A reassessment of the in situ formation of close-in super-Earths

TL;DR

This study reevaluates the in situ formation of close-in super-Earths by incorporating disk effects in simulations, revealing rapid inward migration and challenging the in situ formation hypothesis unless migration is suppressed.

Contribution

It provides more complete N-body simulations including disk-planet interactions and atmosphere accretion, showing the importance of migration effects in super-Earth formation.

Findings

Rapid inward migration of planetary embryos before gas dispersal.

Simulations with eccentricity damping but no type I migration better match observations.

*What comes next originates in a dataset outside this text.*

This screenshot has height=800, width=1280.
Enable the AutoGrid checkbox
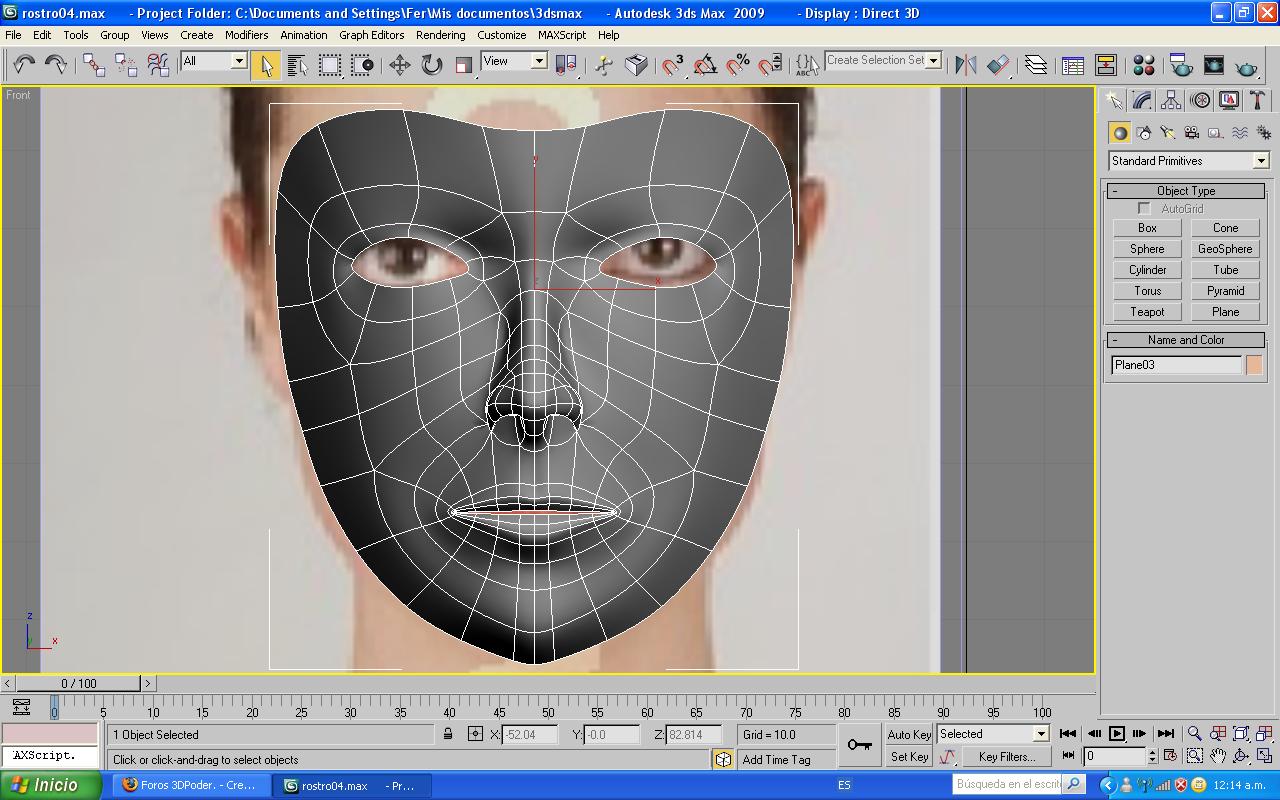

Atmosphere accretion does not significantly alter the planetary architecture.

Abstract

A large fraction of stars host one or multiple close-in super-Earth planets. There is an active debate about whether these planets formed in situ or at greater distances from the central star and migrated to their current position. It has been shown that part of their observed properties (e.g., eccentricity distribution) can be reproduced by N-body simulations of in situ formation starting with a population of protoplanets of high masses and neglecting the effects of the disk gas. We plan to reassess the in situ formation of close-in super-Earths through more complete simulations. We performed N-body simulations of a population of small planetary embryos and planetesimals that include the effects of disk-planet interactions (e.g., eccentricity damping, type I migration). In addition, we also consider the accretion of a primitive atmosphere from a protoplanetary disk. We find that planetary embryos grow very quickly well before the gas dispersal, and thus undergo rapid inward migration, which means that one cannot neglect the effects of a gas disk when considering the in-situ formation of close-in super-Earths. Owing to their rapid inward migration, super-Earths reach a compact configuration near the disk's inner edge whose distribution of orbital parameters matches the observed close-in super-Earths population poorly. On the other hand, simulations including eccentricity damping, but no type I migration, reproduce the observed distributions better. Including the accretion of an atmosphere does not help reproduce the bulk architecture of observations. Interestingly, we find that the massive embryos can migrate inside the disk edge while capturing only a moderately massive hydrogen/helium atmosphere. By this process they avoid becoming giant planets. The bulk of close-in super-Earths cannot form in situ, unless type I migration is suppressed in the entire disk inside 1 AU.